By Lindsay Graves, Eagle County CSU Extension Master Gardener
Homegrown arugula in January? At 6,700’? Yep! With some low tech season extension techniques, the hardiest salad greens will overwinter in much of Colorado, so you can enjoy tasty treats in winter and early spring harvests before many gardeners can even plant!
Once you become accustomed to the taste and heft of homegrown leaves, you won't want to go back to store bought.
Let’s consider the challenges:
Harvested in fall but planted in summer. Our space is typically filled with summer veggies. Where will the greens go?
Certain vegetables have adaptations to help them survive. Some concentrate sugars in their tissues to lower freezing point; some have extra space between their cells so ice crystals don’t cause as much damage.

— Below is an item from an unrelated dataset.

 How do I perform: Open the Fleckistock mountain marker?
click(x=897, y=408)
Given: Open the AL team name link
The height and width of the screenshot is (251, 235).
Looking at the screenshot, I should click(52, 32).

Between Nov 15 and Feb 1, days are too short for much growth, so the plants are in basically a waiting state. When growing fall greens, we have two options: grow them to near full size and hold for fall + early winter harvest, or grow them to a small size and overwinter and resume growth in the spring for late winter + early spring harvest.
When the ground is frozen, plants can't drink water. Our dry winds pull moisture out of their tissues.

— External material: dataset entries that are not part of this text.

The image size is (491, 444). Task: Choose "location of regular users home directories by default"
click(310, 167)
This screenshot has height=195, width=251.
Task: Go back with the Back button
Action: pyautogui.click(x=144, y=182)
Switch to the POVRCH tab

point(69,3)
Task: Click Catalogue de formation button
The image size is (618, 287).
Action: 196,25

While formidable, the challenges can be overcome. Let’s check out the solutions.
Incorporate a patch of cold season greens in your planting plan. They can follow the first planting of greens, peas, or garlic. You'll want to plant in mid July for fall harvest and early Sept for spring harvest (in my garden at 6,700’).
Starts vs Seeds
Using starts is a great idea! Planting a 4-6 week old plant vs a seed saves you time and space. It can be hard to source seedlings in summer, so start your own. Seeds will work too though if you don't want to grow starts.
Row covers provide a more even temperature and allow plants to start growing earlier in the morning and later into the evening, so they can size up quickly. Add a row cover after day time highs drop below 85. Add plastic over the row cover when heavy snow threatens (so it doesn't rip the row cover). Plastic must be vented daily until the highs are below 60.
Lettuce- winter density
Spinach-Space for fall harvest
Winter Bloomsdale for spring harvest
The Fall Greens Gardener’s Year-round Checklist
Add cold season greens to your planting plan
Order cold tolerant varieties with your seed order
Clean your seed starting kits thoroughly after their first round of use
Replenish any seeds starting supplies that were used up
Harvest something to make space for greens
Apply a rich compost (like worm castings)
Sow greens (in ground or in starting kits). Make last sowings by Sept 15.
Cover (row cover after day highs below 85, plastic after day highs are below 60)
Harvest greens on warm days when leaves are not frozen. They will resume growth after Feb 1.